ISSN: 0300-8932 Factor de impacto 2023 7,2
Vol. 63. Núm. 6.
Páginas 635-639 (Junio 2010)

Nuevos biomarcadores en la insuficiencia cardiaca: aplicaciones en el diagnóstico, pronóstico y pautas de tratamiento

New Biomarkers in Heart Failure: Applications in Diagnosis, Prognosis and Guidance of Therapy

A. Mark Richardsa

Opciones

Los biomarcadores son variables biológicas que aportan información sobre enfermedades concretas. En la insuficiencia cardiaca (IC), ésta puede consistir en características demográficas (edad y sexo), imagen cardiaca (ecocardiografía, radiografía, gammagrafía o resonancia magnética) o incluso la determinación de un polimorfismo genético específico. Sin embargo, generalmente se usa el término biomarcador para referirse a sustancias circulantes que pueden determinarse mediante análisis que quedan fuera de las pruebas estándar de bioquímica y hematología usadas en el manejo clínico habitual. Existe un conjunto cada vez más amplio de sustancias bioquímicas circulantes que reflejan distintos aspectos de la fisiopatología de la IC.

Los biomarcadores clave en la IC que se aplican en la práctica clínica habitual son los péptidos natriuréticos tipo B (BNP y NT-proBNP). Estas sustancias ilustran lo que los biomarcadores pueden aportar en la IC y muestran también algunos de los inconvenientes que presentan respecto a lo que sería un marcador ideal.

Criterios para la aplicación clínica de biomarcadores

En revisiones recientes1,2 se han definido los criterios para valorar la utilidad clínica de los biomarcadores. El primero y más importante es que la determinación debe facilitar el manejo clínico y mejorar el pronóstico de los pacientes de una o más de las siguientes formas. Comparados con las pruebas existentes hasta el momento, los nuevos marcadores pueden mejorar la certeza diagnóstica. Las concentraciones del marcador pueden asociarse al riesgo de aparición o agravamiento de la IC (lo ideal es que conlleve una respuesta con un tratamiento específico). La monitorización a través de determinaciones seriadas de marcadores debe mejorar los resultados obtenidos en las variables de valoración (es decir, reducción de la descompensación aguda, reducción de la mortalidad o mejora de la calidad de vida).

En segundo lugar, el marcador debe aportar una información de la que no se pueda disponer de otro modo. Debe haber una relación clara entre la cantidad del marcador y el diagnóstico o el pronóstico. El marcador debe mejorar la certeza diagnóstica o la estratificación del riesgo clínico respecto a lo alcanzado con las pruebas ya existentes.

Por último, las cuestiones prácticas, técnicas y comerciales son pertinentes siempre. Los métodos de análisis deben ser exactos y reproducibles y estar bien fundamentados. El producto analizado en el suero o el plasma debe ser lo suficientemente estable para evitar una degradación excesiva tras la obtención de la muestra. La prueba analítica utilizada debe estar disponible y tener un coste aceptable.
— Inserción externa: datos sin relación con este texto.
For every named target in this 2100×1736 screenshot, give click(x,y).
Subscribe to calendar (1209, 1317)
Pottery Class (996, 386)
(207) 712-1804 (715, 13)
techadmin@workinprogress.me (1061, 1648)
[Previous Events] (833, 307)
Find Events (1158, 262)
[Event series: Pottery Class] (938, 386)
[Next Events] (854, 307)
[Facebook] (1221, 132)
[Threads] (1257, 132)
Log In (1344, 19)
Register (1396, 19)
De entre la multitud de biomarcadores candidatos investigados actualmente en la IC, son pocos los que llegarán a satisfacer estos criterios. Además del rendimiento exigido a la prueba, la aplicabilidad práctica y las limitaciones presupuestarias harán que los marcadores que lleguen a establecerse en el manejo clínico de la IC sean escasos. Esto no niega la importancia de la perspectiva fisiopatológica proporcionada por la investigación de muchos biomarcadores en la IC. Los biomarcadores reflejan uno o varios de los aspectos del complejo síndrome de la IC. Pueden aportar información relativa a la etiología del trastorno y —puesto que reflejan procesos patológicos que se producen en los medios subcelular, celular, del órgano o de todo el organismo— pueden identificar nuevos agentes terapéuticos.
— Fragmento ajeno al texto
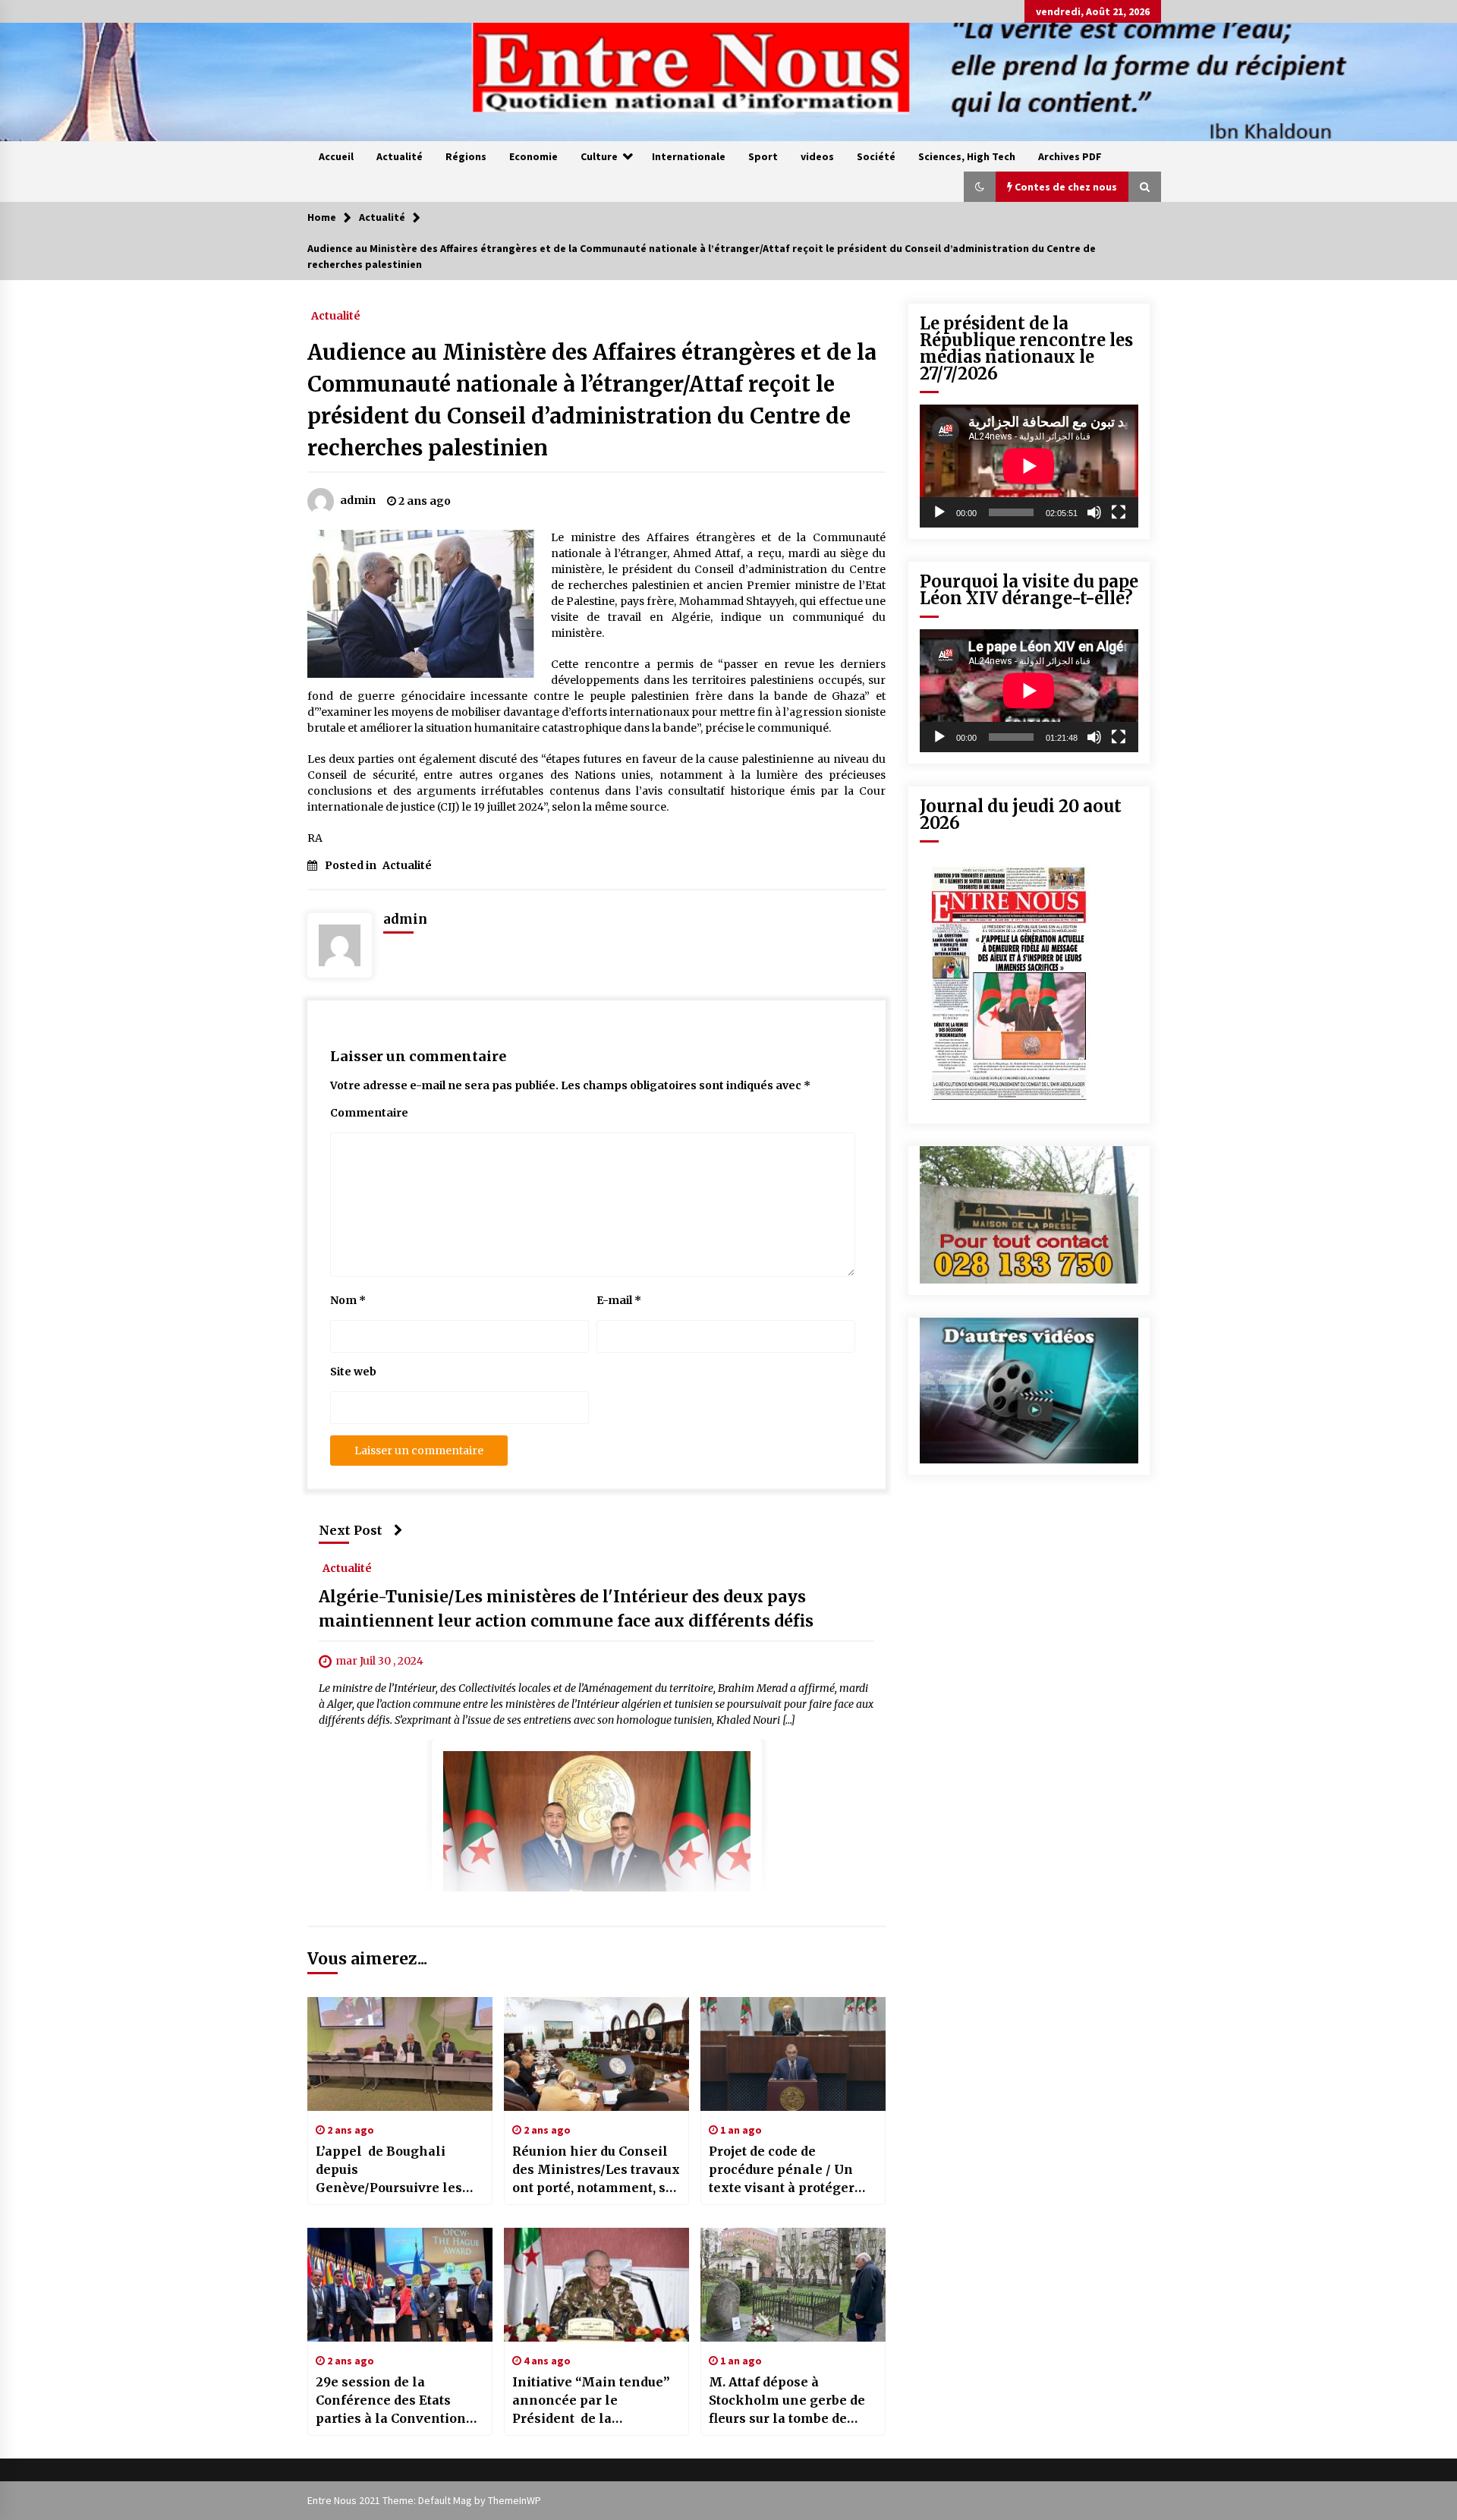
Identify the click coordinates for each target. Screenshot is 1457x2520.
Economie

Clasificación de los biomarcadores en la IC

Los biomarcadores de interés en la IC pueden agruparse de forma general según el conocimiento actual de su papel en la fisiopatología del trastorno (tabla 1). El subgrupo mejor conocido es el de las neurohormonas, que incluye los péptidos natriuréticos (PN) cardiacos, los componentes del sistema renina-angiotensina-aldosterona (SRAA), las catecolaminas, la arginina-vasopresina y los péptidos vasoactivos derivados del endotelio, como endotelina, adrenomedulina y urocortinas. Estas sustancias endocrinas, paracrinas o autocrinas, biológicamente activas, reflejan la respuesta sistémica o cardiaca a la lesión cardiaca aguda o crónica. Algunas de ellas tienen un carácter predominantemente compensatorio. Los PN facilitan el filtrado glomerular y la excreción de sodio, al tiempo que inhiben la vasoconstricción/retención de sodio del SRAA y ejercen un efecto tónico antitrófico que atenúa la fibrosis intersticial y la hipertrofia cardiaca.

Los animales modificados genéticamente mediante la deleción de ANP, BNP o sus receptores específicos son hipertensos y presentan hipertrofia y fibrosis cardiacas, con aumento de la mortalidad. El estímulo secretor clave para el PN es la distensión de los miocardiocitos y el aumento de las presiones intracardiacas que caracterizan el desencadenante de la secreción de PN en la IC. Este mecanismo subyace a la relación entre las concentraciones plasmáticas de PNB y el diagnóstico de IC descompensada, la gravedad de la anomalía estructural y funcional cardiaca y el pronóstico3. Los siguientes factores modifican la relación: edad, sexo, función renal, masa corporal, hipoxemia, arritmias, estado suprarrenal y tiroideo, inflamación y enfermedad multisistémica grave.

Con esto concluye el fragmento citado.